Under current anti-terrorist legislation in the Republic, a person suspected of carrying out Saturday's mass killing in Omagh can only be held for questioning for 48 hours. He or she - one of the people believed to be directing the group called the "Real IRA" is a woman - has the right not to answer questions and has a right to a solicitor.
By contrast, the new anti-drugs laws enacted in the State in the past year give gardaI the power to hold someone suspected of possessing even a small amount of drugs for seven days for questioning. New criminal legislation also allows the courts to seize the property and money of persons suspected of being a criminal, merely on the word of a senior Garda officer.
Senior gardai are now expressing concern that if strong action is not taken against the emerging new republican terrorist group, it could quite swiftly establish itself and become a major threat to the political settlement in the North.
At the start of the summer, the organisation received a series of severe setbacks from Garda seizures and arrests. It also seemed from the level of activity it was engaged in that it might be having difficulty in attracting recruits.

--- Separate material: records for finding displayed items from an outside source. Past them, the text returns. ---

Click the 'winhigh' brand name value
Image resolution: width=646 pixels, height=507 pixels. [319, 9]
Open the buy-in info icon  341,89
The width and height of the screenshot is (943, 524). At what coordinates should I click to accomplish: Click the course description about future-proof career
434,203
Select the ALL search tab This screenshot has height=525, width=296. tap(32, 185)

Gardai had been monitoring Provisional IRA figures known to be opposed to the direction taken by the Sinn Fein leadership and unhappy with the IRA ceasefire. But none of them was giving the impression of restarting a terrorist campaign.
There is now some doubt about this, and some senior sources say there is a growing suspicion that many more ex-Provisional IRA members than previously thought have joined or are siding with the dissident group responsible for Saturday's atrocity.

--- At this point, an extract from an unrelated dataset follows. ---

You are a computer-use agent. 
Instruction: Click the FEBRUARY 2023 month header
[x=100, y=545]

Gardai are also concerned that one of the leaders of the new group, a woman living in the Republic, is known to have very extreme views and may for some time have been contemplating a campaign in Northern Ireland which involved the killing of large numbers of civilians.
There are parallels for this type of campaign in Israel where the dissident Palestinian organisation, Hamas, has carried out indiscriminate bombings, and in Algeria where the massacre of civilians is central to the campaign by extreme Muslims.
Senior officers feel that Saturday's bomb could well have been left by a nervous or young bomber who panicked and abandoned the car in Omagh's main shopping quarter rather than at the intended target of the courthouse.
However, they also point out that if the intention had merely been to destroy property in the town centre, the bomb could have been left late at night rather than on a busy shopping afternoon.
Senior Garda and Government figures are already discussing what the appropriate response to the renewed republican terrorist threat should be.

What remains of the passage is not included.